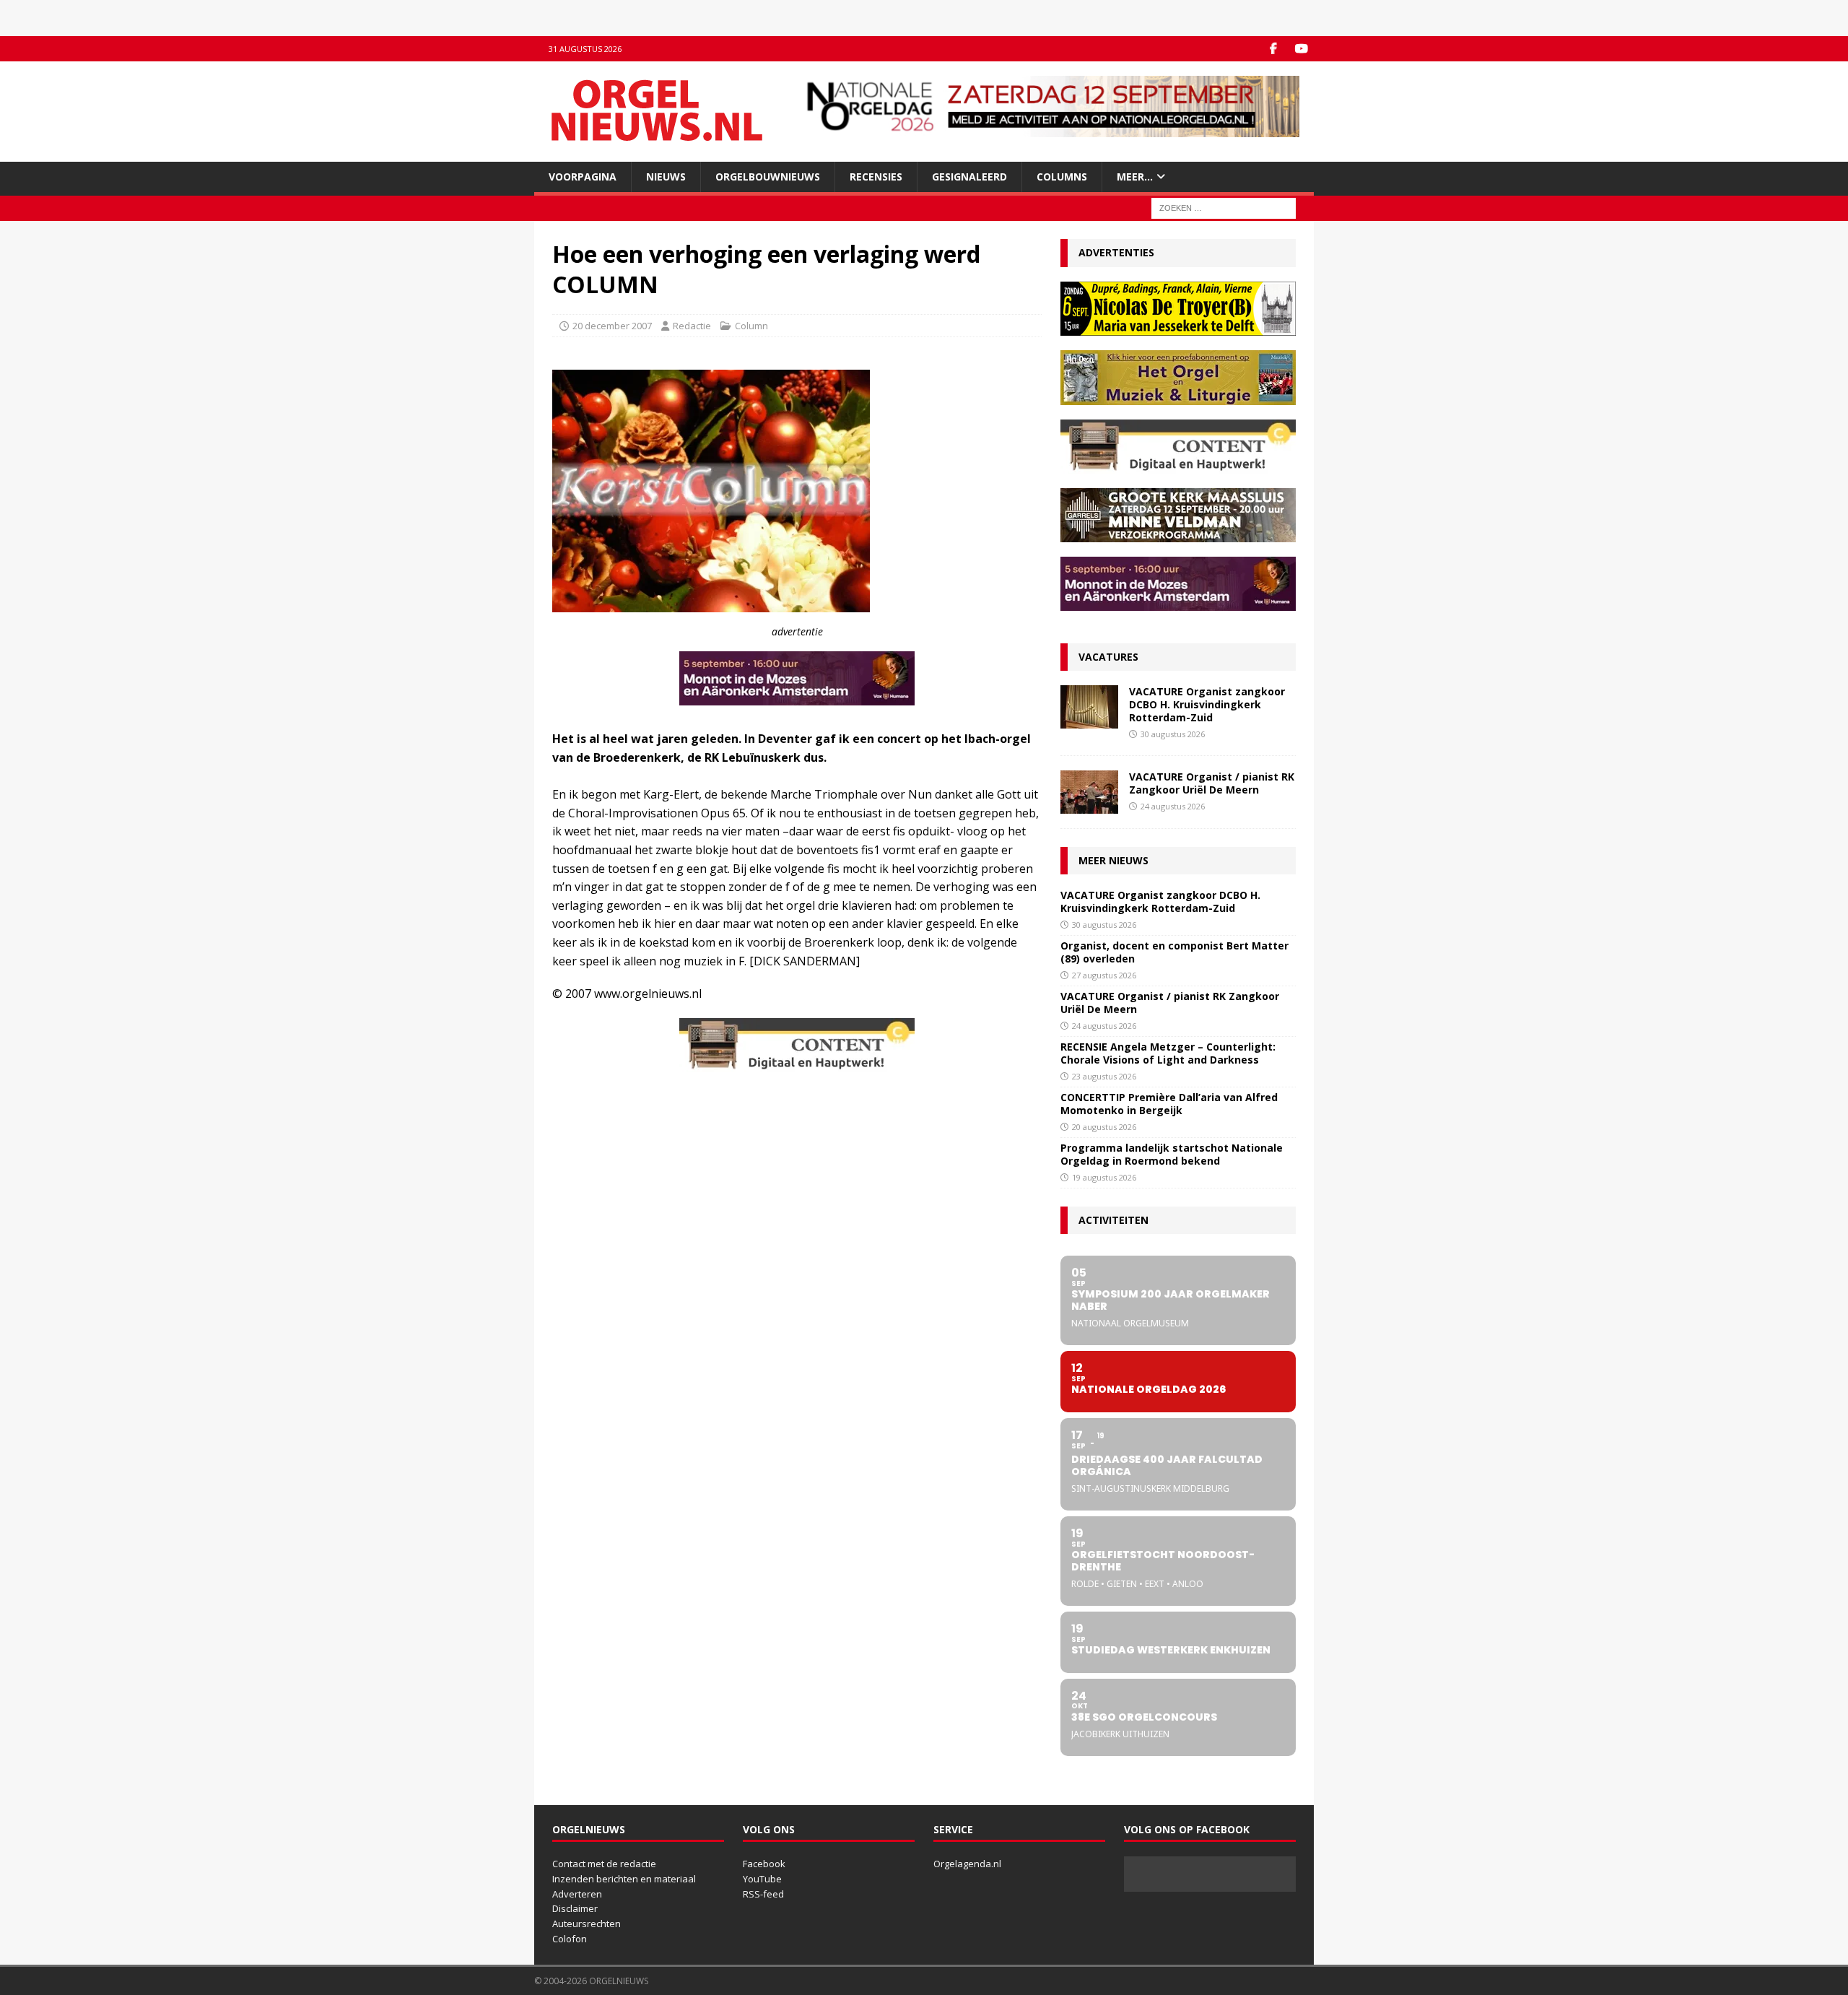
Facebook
+--
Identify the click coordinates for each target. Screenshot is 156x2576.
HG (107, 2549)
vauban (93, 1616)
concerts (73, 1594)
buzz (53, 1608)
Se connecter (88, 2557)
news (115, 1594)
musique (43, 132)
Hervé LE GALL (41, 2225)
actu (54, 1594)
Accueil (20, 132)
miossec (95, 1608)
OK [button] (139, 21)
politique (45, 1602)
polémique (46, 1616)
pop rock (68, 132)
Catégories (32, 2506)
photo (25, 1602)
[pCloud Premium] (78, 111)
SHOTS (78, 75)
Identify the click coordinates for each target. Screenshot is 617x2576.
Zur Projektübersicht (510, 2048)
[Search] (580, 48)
+--
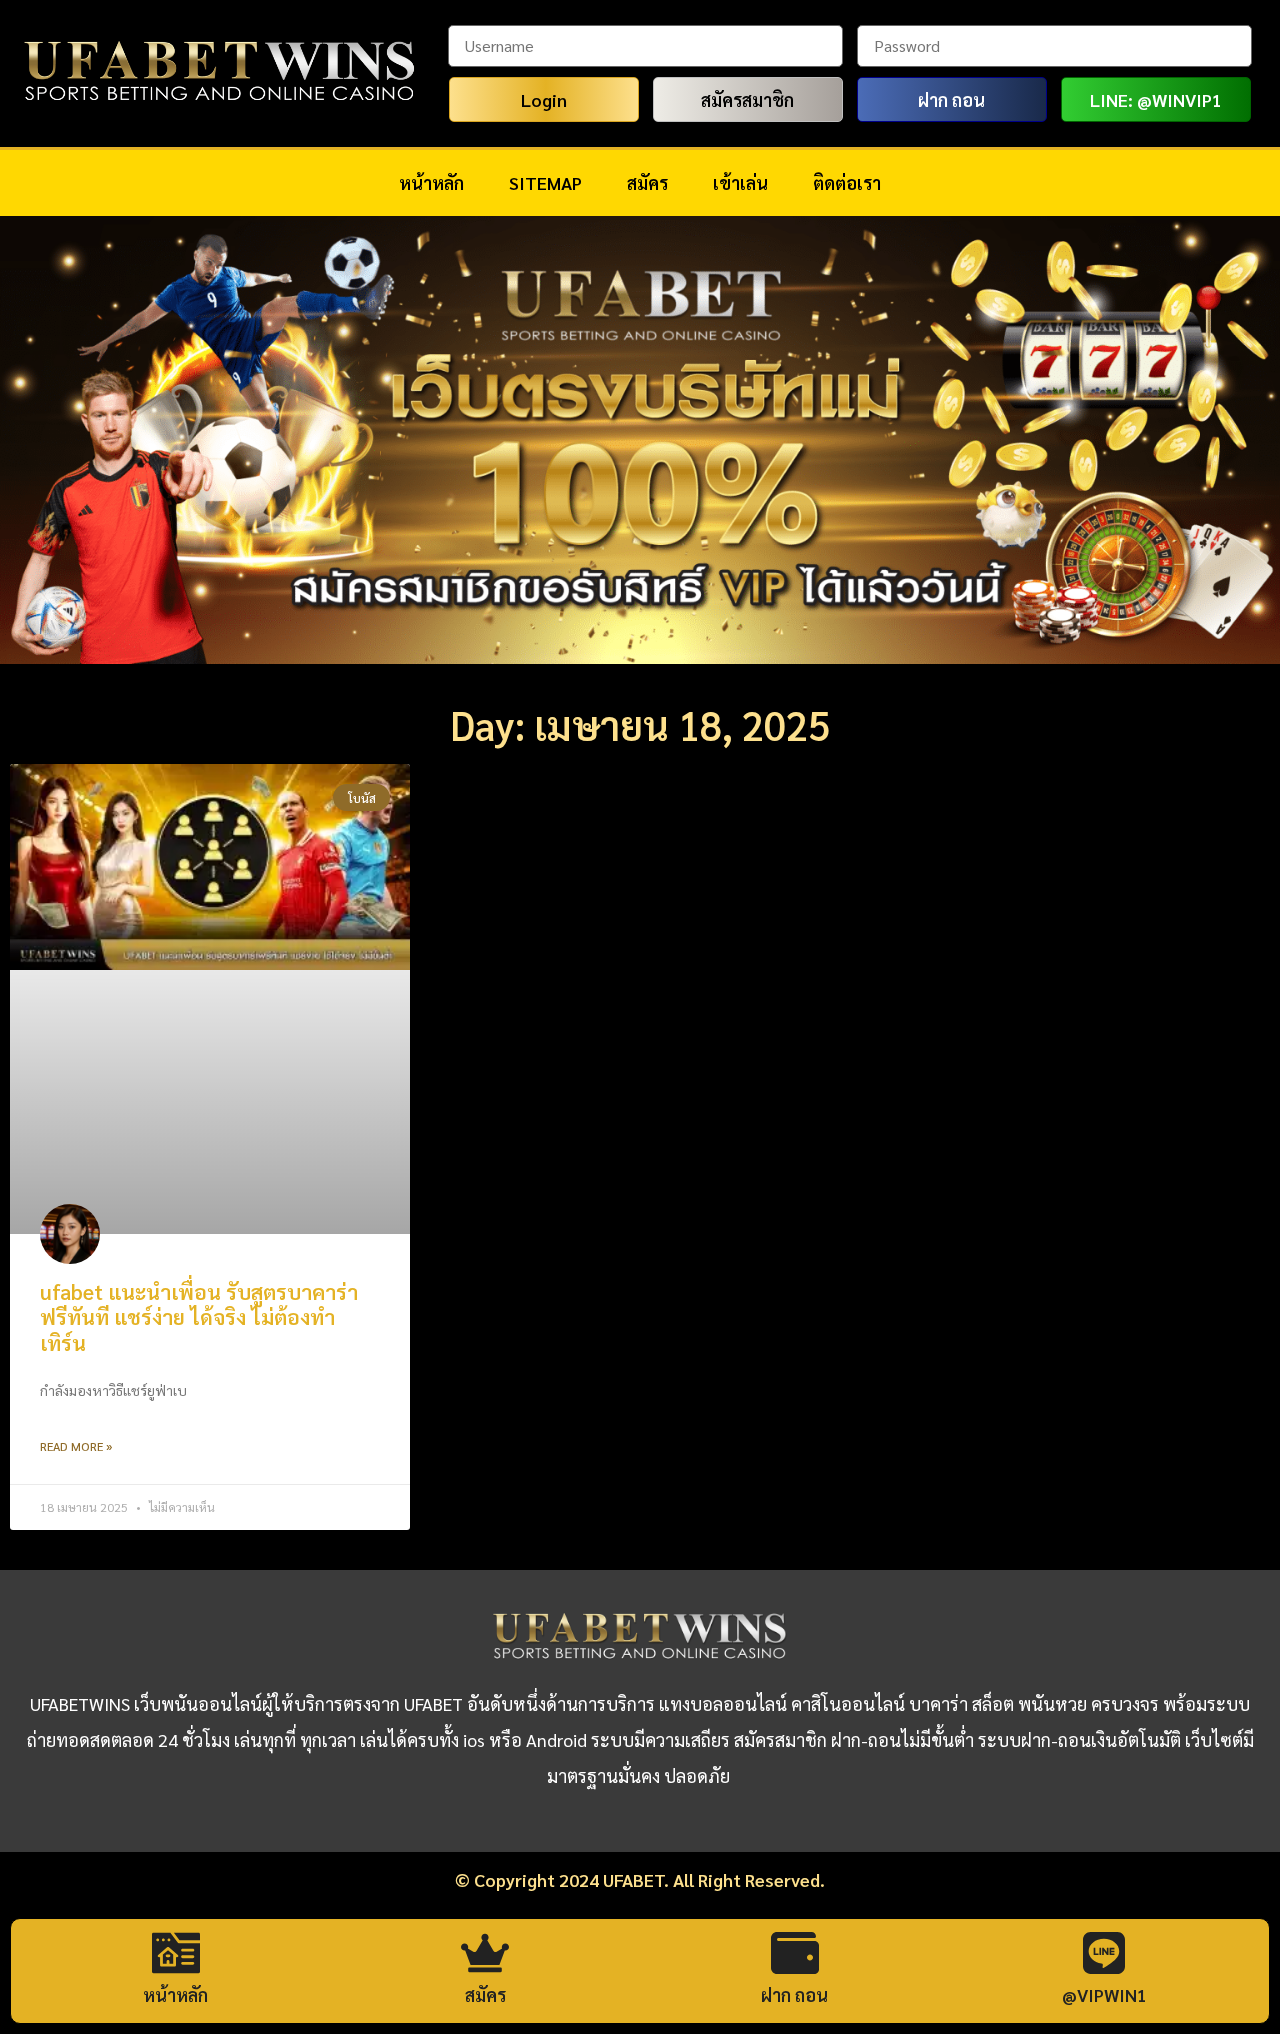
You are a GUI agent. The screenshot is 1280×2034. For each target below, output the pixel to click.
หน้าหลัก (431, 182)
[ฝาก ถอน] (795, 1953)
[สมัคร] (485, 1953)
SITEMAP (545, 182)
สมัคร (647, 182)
+--
Your answer should consist only of the lines above between the line holding "concerts (73, 1594)" and the line holding "[Search] (580, 48)", inclusive, each transcribed exactly.

concerts (73, 1594)
buzz (53, 1608)
Se connecter (88, 2557)
news (115, 1594)
musique (43, 132)
Hervé LE GALL (41, 2225)
actu (54, 1594)
Accueil (20, 132)
miossec (95, 1608)
OK [button] (139, 21)
politique (45, 1602)
polémique (46, 1616)
pop rock (68, 132)
Catégories (32, 2506)
photo (25, 1602)
[pCloud Premium] (78, 111)
SHOTS (78, 75)
Identify the click coordinates for each target. Screenshot is 617x2576.
Zur Projektübersicht (510, 2048)
[Search] (580, 48)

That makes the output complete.